Microsoft has confirmed the list of games that are coming to the Xbox Series X/S on launch day. Looking over the titles, there’s a lot to be excited about in terms of what can be played on day one. On the other hand, it’s a pretty disastrous way to sell a piece of $499 hardware. It’s complicated. Thanks to one of the squishiest transitions between console generations we’ve ever seen, both Sony and Microsoft have made strong cases for buying into the next batch of hardware, but also for sitting it out – at least for a while.
There are, indeed, a lot of brand-new titles coming to consoles around when the systems hit in November. Assassin’s Creed Valhalla! Cyberpunk 2077! Watch Dogs: Legion! Call of Duty: Black Ops Cold War! The thing is, nearly all of the major releases that are hitting this season are also going to be available on the current-gen consoles, too. When you look at the launch-window releases in terms of exclusives, things get pretty dire. You’ll have to wait about a month for The Medium to launch before you can play a game that was designed specifically with the Xbox Series X/S in mind. Just about everything else that’s coming is either an enhanced version of a last-gen game or something you can also play on PC.
You can make a convincing argument that Microsoft isn’t too concerned about overwhelming players with exclusive titles. Convincing, but weird. And game releases that straddle generations in the first few months following a console launch are nothing new. But the lack of so-called system sellers on Xbox Series X/S (and, as far as we can tell right now, the PS5) is hard to ignore. Strangely enough, that may actually play out in consumers’ favor.
Microsoft has made a lot of noise about the speed of its built-in solid-state drive, and for good reason: as PC owners have known for years, the format offers speeds that are transformative to the overall gaming experience. Load times, while not completely eliminated, have the potential of being greatly reduced. Those little chunks of time add up. Coupled with the ability to freeze and restore multiple game states at a similarly quick pace on Xbox Series X/S, the biggest killer app for next-gen hardware – at least for the foreseeable future – simply comes down to saving time. I’m not knocking that; I hate waiting for things to load as much as anyone. But does that, alone, justify the purchase of a $499 piece of tech on day one? Probably not.
Microsoft and Sony have made it easier than ever to sit out the first few months of next-gen, even as they’re peddling these costly new consoles. A majority of the new games that are coming out have some form of cross-generational support, such as giving you a free upgrade to the next-gen version if and when you decide to make the leap at a later date. Better still, some developers are ensuring that not only will you be able to get the Xbox Series X/S version of the game later on, but that your progress on the last-gen versions will carry forward. That alone is a powerful reason to be patient.

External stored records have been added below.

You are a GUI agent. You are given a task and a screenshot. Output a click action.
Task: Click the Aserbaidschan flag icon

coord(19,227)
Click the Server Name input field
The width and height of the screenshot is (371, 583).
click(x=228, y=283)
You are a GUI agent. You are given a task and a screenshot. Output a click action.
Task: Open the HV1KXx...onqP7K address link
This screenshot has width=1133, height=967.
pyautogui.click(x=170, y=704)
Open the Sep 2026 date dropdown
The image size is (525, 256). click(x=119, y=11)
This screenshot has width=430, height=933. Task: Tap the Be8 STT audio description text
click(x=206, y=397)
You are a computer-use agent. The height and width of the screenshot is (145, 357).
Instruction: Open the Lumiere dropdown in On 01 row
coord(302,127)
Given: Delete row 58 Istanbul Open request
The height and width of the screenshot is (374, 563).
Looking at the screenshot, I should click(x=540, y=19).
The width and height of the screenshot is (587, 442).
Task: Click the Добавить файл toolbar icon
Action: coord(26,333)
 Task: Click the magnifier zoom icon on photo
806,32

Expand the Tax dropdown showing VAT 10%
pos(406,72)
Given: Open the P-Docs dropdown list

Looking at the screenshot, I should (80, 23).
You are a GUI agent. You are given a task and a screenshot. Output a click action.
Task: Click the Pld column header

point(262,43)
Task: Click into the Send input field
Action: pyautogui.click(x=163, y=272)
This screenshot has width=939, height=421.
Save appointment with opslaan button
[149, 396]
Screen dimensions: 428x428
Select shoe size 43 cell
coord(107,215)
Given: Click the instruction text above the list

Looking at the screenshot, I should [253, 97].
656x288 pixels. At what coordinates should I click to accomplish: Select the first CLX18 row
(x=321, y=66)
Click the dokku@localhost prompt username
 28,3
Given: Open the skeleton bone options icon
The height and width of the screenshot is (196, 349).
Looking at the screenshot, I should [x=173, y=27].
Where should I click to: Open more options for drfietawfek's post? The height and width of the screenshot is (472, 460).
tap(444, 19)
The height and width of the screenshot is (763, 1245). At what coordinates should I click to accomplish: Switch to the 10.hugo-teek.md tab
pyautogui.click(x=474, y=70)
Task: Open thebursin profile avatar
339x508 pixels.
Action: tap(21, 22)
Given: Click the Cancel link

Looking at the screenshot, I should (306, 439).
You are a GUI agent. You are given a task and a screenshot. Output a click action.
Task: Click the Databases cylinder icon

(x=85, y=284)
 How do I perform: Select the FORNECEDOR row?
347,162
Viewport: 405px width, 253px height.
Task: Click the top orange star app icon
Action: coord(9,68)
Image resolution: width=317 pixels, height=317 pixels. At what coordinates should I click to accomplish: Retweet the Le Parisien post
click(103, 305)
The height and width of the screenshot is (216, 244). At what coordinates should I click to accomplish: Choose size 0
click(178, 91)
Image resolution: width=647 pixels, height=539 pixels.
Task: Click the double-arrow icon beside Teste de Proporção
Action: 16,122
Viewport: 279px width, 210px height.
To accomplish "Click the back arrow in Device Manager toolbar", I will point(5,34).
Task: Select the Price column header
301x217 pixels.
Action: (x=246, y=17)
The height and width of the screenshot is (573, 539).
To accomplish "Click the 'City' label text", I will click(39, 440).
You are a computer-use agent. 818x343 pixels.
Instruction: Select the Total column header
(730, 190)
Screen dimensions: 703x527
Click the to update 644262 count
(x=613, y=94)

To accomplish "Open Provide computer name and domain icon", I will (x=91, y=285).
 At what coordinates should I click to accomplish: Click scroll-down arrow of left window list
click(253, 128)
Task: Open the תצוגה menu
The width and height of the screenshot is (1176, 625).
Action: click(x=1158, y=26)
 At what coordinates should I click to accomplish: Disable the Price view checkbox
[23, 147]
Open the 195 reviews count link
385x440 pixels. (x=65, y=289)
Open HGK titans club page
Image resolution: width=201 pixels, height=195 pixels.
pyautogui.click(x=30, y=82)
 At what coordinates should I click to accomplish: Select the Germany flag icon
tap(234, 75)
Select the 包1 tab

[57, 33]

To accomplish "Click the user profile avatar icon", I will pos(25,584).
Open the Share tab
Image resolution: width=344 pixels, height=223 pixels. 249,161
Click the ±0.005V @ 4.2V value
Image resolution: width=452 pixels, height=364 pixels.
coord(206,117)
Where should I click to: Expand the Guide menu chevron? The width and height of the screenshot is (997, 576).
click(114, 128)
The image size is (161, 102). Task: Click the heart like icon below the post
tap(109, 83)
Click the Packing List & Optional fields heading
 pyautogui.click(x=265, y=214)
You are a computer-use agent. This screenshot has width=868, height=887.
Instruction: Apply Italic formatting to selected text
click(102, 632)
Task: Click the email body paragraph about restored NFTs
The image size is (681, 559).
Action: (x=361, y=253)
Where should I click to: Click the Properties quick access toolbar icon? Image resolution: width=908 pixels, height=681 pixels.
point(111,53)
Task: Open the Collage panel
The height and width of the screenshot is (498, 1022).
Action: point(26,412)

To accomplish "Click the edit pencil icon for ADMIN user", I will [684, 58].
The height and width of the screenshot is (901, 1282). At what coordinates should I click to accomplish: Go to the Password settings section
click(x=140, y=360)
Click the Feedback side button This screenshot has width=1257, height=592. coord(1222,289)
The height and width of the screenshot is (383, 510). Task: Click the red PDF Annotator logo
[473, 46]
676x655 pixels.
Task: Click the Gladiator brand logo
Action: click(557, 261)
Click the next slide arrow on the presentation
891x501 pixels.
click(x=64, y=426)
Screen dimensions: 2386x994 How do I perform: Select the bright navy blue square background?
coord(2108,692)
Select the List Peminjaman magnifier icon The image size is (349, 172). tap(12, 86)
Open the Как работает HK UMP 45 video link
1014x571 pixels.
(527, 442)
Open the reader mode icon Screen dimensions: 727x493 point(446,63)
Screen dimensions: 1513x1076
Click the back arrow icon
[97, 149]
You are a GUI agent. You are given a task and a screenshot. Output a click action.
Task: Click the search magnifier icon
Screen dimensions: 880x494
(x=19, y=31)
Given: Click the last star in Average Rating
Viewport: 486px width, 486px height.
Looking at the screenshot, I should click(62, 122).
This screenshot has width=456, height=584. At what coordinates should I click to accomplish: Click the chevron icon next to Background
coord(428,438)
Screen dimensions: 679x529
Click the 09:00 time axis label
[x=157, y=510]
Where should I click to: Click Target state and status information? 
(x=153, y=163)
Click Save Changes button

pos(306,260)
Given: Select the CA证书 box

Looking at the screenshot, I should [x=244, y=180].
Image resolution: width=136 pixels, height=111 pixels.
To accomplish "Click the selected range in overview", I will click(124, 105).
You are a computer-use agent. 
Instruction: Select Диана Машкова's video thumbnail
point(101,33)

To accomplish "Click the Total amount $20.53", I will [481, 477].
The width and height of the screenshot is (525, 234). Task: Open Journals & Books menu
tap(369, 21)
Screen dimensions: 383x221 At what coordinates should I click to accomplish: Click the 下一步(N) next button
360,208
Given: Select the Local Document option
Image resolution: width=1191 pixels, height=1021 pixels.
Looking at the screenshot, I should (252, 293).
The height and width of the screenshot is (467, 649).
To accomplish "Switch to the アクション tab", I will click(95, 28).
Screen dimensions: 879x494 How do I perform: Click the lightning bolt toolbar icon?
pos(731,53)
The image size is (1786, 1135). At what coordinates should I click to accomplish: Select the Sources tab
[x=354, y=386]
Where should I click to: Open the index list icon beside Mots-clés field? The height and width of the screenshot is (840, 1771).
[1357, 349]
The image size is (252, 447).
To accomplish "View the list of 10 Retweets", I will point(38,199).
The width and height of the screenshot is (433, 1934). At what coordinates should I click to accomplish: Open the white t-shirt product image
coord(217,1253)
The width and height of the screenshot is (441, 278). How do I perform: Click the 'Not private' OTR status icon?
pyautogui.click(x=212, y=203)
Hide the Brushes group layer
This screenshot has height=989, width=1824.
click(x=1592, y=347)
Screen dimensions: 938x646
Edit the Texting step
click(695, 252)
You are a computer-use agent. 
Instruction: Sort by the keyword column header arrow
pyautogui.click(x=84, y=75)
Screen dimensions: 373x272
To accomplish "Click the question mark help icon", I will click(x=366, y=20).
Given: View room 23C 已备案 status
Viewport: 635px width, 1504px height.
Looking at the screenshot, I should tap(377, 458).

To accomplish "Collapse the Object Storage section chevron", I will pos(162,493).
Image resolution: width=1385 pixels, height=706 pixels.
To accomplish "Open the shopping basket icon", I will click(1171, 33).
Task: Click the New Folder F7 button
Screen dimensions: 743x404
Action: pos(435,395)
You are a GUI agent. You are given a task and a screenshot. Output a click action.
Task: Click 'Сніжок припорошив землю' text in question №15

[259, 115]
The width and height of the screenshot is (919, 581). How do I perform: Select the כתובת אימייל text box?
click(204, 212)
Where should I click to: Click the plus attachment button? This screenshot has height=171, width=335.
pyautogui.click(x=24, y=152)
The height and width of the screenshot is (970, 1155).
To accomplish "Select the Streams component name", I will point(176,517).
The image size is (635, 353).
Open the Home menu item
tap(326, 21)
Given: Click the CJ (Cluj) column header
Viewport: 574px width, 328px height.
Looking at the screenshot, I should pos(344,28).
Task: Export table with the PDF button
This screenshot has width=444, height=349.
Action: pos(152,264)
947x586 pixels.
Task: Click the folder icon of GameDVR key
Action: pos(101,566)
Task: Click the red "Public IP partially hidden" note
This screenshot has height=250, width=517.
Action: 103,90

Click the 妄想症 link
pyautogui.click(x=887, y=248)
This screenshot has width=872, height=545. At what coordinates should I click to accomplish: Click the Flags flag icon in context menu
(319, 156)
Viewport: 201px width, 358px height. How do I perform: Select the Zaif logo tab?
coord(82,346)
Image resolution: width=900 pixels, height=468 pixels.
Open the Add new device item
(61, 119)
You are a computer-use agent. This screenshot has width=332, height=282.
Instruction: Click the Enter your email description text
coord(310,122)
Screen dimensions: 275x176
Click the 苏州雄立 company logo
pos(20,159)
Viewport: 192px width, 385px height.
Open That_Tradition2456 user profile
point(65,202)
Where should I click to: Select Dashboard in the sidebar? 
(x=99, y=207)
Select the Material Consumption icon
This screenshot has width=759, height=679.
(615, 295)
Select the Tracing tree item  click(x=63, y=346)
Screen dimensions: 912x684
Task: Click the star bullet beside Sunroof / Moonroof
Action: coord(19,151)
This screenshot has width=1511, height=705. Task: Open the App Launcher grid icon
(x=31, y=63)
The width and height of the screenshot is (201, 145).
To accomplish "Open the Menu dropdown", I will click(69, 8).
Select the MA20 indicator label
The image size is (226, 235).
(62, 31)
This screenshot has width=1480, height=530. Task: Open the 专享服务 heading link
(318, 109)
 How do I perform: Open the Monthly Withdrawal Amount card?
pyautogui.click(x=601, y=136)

It used to be, you’d be missing out on a slate of games by not jumping on board with new hardware. This time around, you’re really not missing a whole lot by sticking with your Xbox One or PlayStation 5. You’ll absolutely have to watch more load screens, and you won’t get a few bells and whistles such as higher frame rates or ray-traced reflections. I don’t want to minimize how neat those things are, either. But, at the same time, is it worth straining your budget so you can see your character reflected in a bus in Watch Dogs: Legion? I’m confident in coming down on the “nope” side of that argument.
In a few years, this conversation will be moot. As developers become more confident with the hardware (and can afford to completely leave the previous hardware generation behind), we’re going to see some incredible games that will give people compelling reasons to upgrade. But for the time being, don’t beat yourself up if you can’t fit a new console in your budget – understandable, considering the state of the world right now – or weren’t able to snag one in the fleeting moments they were available for preorder. You’ll still be able to play the majority of what those systems have to offer at launch, even if you miss a bit of convenience in the process.